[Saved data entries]
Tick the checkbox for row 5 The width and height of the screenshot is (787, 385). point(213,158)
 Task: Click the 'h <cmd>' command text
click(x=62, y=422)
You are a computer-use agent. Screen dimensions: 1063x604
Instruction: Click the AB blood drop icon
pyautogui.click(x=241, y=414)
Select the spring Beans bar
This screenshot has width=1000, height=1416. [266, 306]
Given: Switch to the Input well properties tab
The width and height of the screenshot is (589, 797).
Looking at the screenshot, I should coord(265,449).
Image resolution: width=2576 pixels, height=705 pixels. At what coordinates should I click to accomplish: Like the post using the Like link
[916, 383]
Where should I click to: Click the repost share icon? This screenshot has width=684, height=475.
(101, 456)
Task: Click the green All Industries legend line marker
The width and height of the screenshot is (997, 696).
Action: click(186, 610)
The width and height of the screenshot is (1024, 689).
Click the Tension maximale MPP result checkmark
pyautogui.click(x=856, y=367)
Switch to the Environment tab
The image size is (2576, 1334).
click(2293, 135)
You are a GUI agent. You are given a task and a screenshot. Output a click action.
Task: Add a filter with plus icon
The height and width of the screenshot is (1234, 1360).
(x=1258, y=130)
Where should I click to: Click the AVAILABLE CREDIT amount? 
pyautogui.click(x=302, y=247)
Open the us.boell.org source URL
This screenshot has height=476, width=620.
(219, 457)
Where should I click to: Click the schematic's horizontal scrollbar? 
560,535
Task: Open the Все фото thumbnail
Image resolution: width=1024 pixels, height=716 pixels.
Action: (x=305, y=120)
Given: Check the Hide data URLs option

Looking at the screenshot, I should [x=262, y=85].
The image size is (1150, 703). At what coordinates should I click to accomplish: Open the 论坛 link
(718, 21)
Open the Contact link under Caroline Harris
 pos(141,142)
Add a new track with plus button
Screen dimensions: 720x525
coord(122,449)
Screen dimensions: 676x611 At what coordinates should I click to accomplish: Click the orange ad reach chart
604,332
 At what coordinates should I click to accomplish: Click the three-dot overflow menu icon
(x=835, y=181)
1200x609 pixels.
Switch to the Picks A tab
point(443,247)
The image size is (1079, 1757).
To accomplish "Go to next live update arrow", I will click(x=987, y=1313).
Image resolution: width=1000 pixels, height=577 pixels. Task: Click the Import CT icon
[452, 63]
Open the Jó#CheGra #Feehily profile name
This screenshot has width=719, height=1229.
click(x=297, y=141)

YOUR GOAL: Print each entry exactly as it appears above.

TASK RESPONSE:
Tick the checkbox for row 5 The width and height of the screenshot is (787, 385). point(213,158)
 Task: Click the 'h <cmd>' command text
click(x=62, y=422)
You are a computer-use agent. Screen dimensions: 1063x604
Instruction: Click the AB blood drop icon
pyautogui.click(x=241, y=414)
Select the spring Beans bar
This screenshot has width=1000, height=1416. [266, 306]
Given: Switch to the Input well properties tab
The width and height of the screenshot is (589, 797).
Looking at the screenshot, I should coord(265,449).
Image resolution: width=2576 pixels, height=705 pixels. At what coordinates should I click to accomplish: Like the post using the Like link
[916, 383]
Where should I click to: Click the repost share icon? This screenshot has width=684, height=475.
(101, 456)
Task: Click the green All Industries legend line marker
The width and height of the screenshot is (997, 696).
Action: click(186, 610)
The width and height of the screenshot is (1024, 689).
Click the Tension maximale MPP result checkmark
pyautogui.click(x=856, y=367)
Switch to the Environment tab
The image size is (2576, 1334).
click(2293, 135)
You are a GUI agent. You are given a task and a screenshot. Output a click action.
Task: Add a filter with plus icon
The height and width of the screenshot is (1234, 1360).
(x=1258, y=130)
Where should I click to: Click the AVAILABLE CREDIT amount? 
pyautogui.click(x=302, y=247)
Open the us.boell.org source URL
This screenshot has height=476, width=620.
(219, 457)
Where should I click to: Click the schematic's horizontal scrollbar? 
560,535
Task: Open the Все фото thumbnail
Image resolution: width=1024 pixels, height=716 pixels.
Action: (x=305, y=120)
Given: Check the Hide data URLs option

Looking at the screenshot, I should [x=262, y=85].
The image size is (1150, 703). At what coordinates should I click to accomplish: Open the 论坛 link
(718, 21)
Open the Contact link under Caroline Harris
 pos(141,142)
Add a new track with plus button
Screen dimensions: 720x525
coord(122,449)
Screen dimensions: 676x611 At what coordinates should I click to accomplish: Click the orange ad reach chart
604,332
 At what coordinates should I click to accomplish: Click the three-dot overflow menu icon
(x=835, y=181)
1200x609 pixels.
Switch to the Picks A tab
point(443,247)
The image size is (1079, 1757).
To accomplish "Go to next live update arrow", I will click(x=987, y=1313).
Image resolution: width=1000 pixels, height=577 pixels. Task: Click the Import CT icon
[452, 63]
Open the Jó#CheGra #Feehily profile name
This screenshot has width=719, height=1229.
click(x=297, y=141)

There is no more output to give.